By the time the bill passed on Tuesday, it was mostly stripped of language that could have reduced LGBTQ rights, González says. The new version of the bill essentially restates already-existing legal protections for freedom of religion and freedom of association. It’s unlikely that the bill would force a city like San Antonio to accept a Chick-fil-A in its airport. Jeffrey Abramson, a professor of law and government at the University of Texas, tells TIME that the city was well within its rights to refuse to associate the public with Chick-fil-A’s discriminatory behavior and rhetoric against the LGBT community.
“Chick-fil-A can express whatever it wants, but they don’t have the right to have the government participate in a way that leases them space,” he says. “Even though Chick-fil-A has a First Amendment right in public spaces, there isn’t a First Amendment right to have the government associate itself with expressed views that go against the government’s own policies.”
According to Abramson, Chick-fil-A would have to prove that it is willing to hire without regard to sexual orientation, offer the same benefits to same-sex couples as other couples and stay away from hateful rhetoric that could harm its own employees to establish a case that it cannot be punished for making contributions to religious groups that oppose same-sex marriage.

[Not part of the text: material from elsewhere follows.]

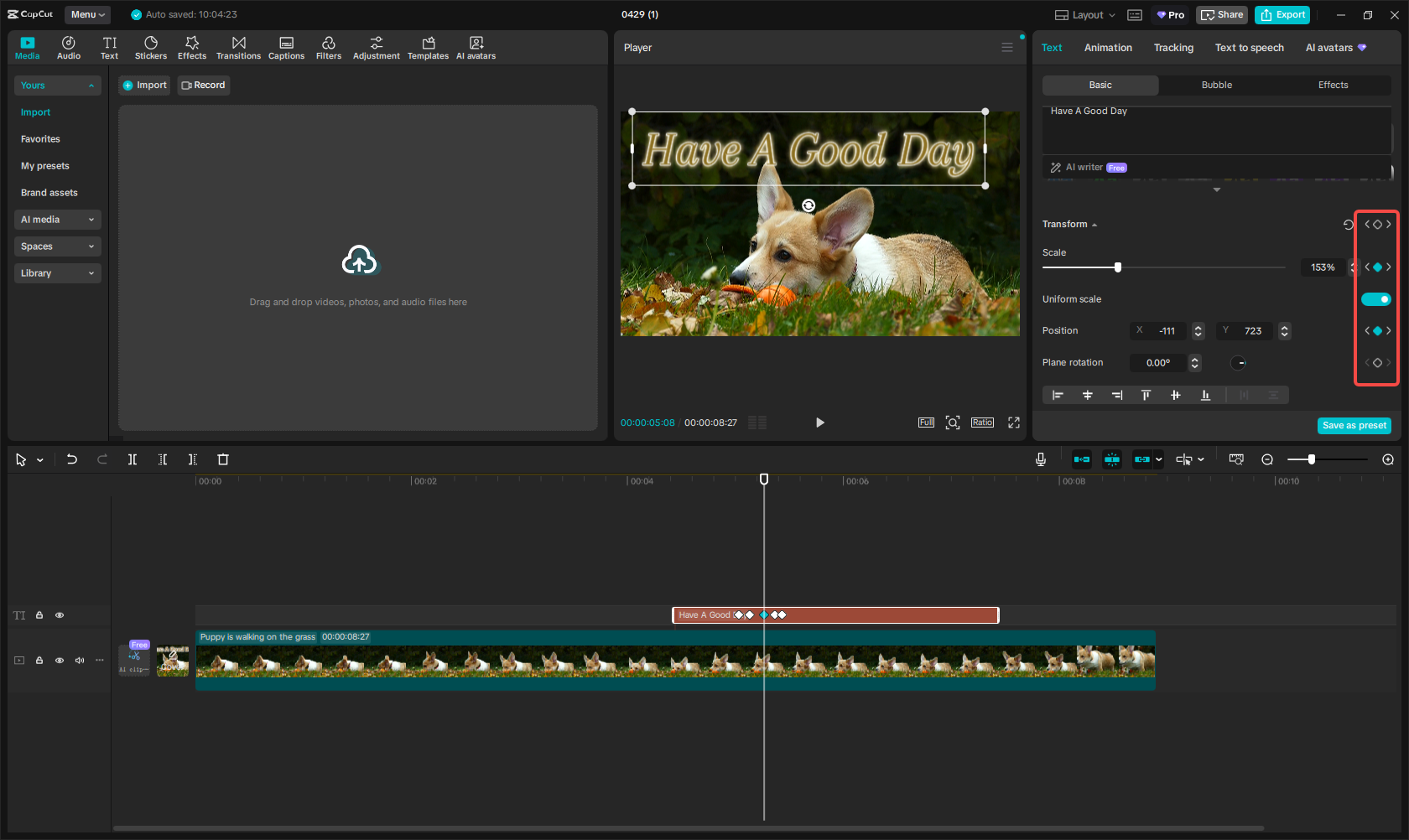Click the Undo icon above the timeline
Viewport: 1409px width, 840px height.
click(71, 459)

The bill’s backers say it is necessary to reaffirm Texas’s commitment to First Amendment principles. Rep. Matt Krause, a Republican who sponsored the state House bill, tells TIME he’s been trying to pass legislation to support religious freedom since 2017, citing as his inspiration the case of a former fire chief in Atlanta who was fired after he wrote a book with anti-gay passages for a men’s bible study and passed it out at work.
“I thought the government shouldn’t penalize someone for that,” Krause says. San Antonio banning Chick-fil-A from the city’s airport served as another example where, in Krause’s view, the government was overstepping. “This kind of crystalized and clarified why a bill like this was needed.”

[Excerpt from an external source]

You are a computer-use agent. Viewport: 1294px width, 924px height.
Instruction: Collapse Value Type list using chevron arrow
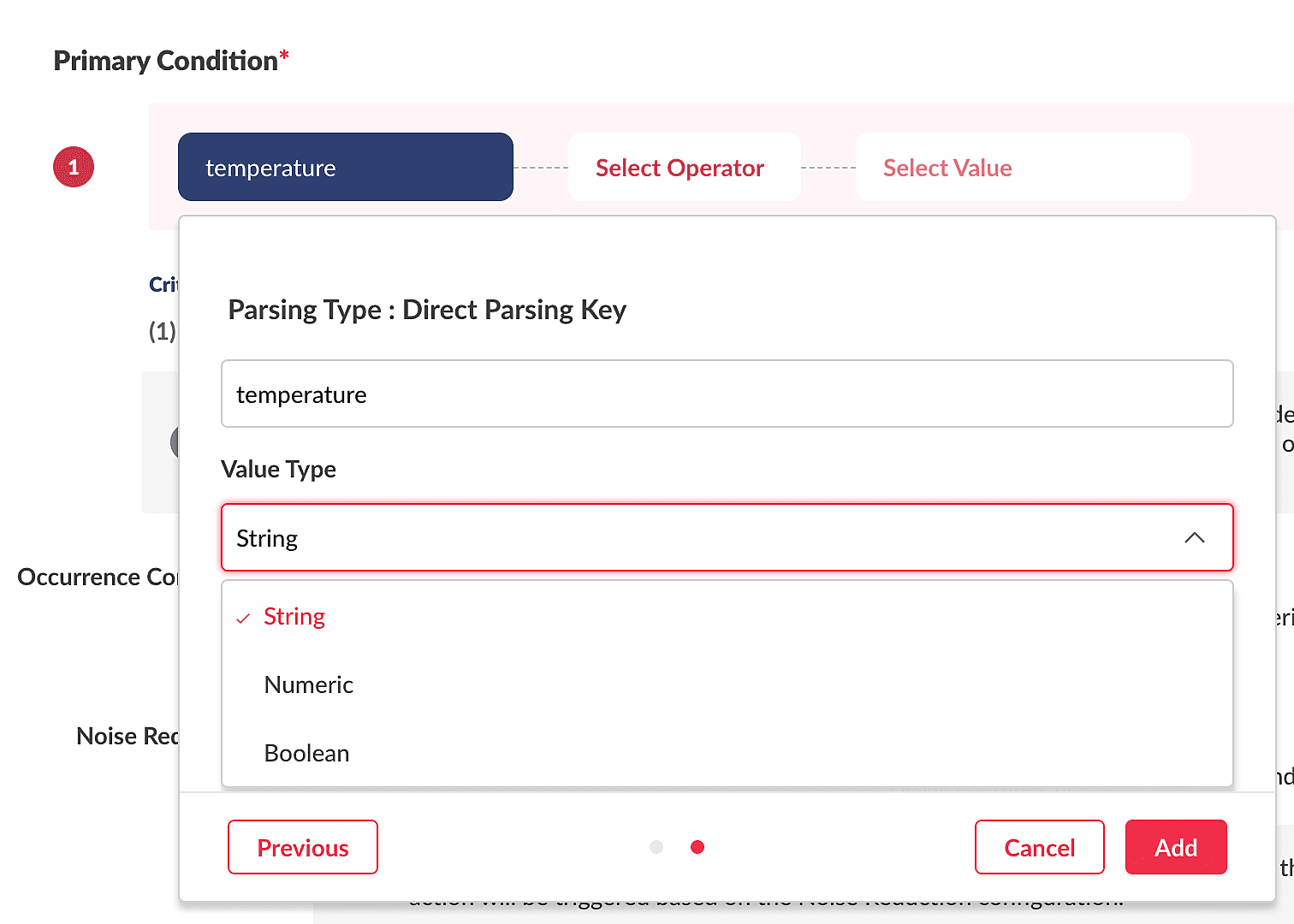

Krause says the bill is a “strengthening of the First Amendment,” and he does not see it as discriminatory. “If you read the bill, there’s no discriminatory language or discriminatory intent because it’s focused on what the government can’t do to an individual,” he tells TIME. “It doesn’t matter who you are, it’s good for everybody across the ideological spectrum.”

He argues that the San Antonio city government infringed on the First Amendment rights of Chick-fil-A. The bill, he says, provides other businesses or individuals who find themselves in a similar situation as Chick-fil-A with “sounder legal footing” if they take their case to court.
Abramson says Texas lawmakers are pretending that religious liberty is under threat when that is not the case.
“It sets up a false tension between religious liberty, on the one hand, and protection of people against discrimination in general, and pretends that somehow, religious groups are being singled out unfairly,” he says.
But to those who oppose the bill, Texas’s efforts to defend the First Amendment come off as intentionally hateful because the legislation doesn’t actually say anything new, González says.
“We’re spending our time here trying to get legislation out that deals with real policy issues, but we’re instead getting a reiteration of what the Constitution says so a point can be proven that the LGBTQ community is different from everyone else,” she says.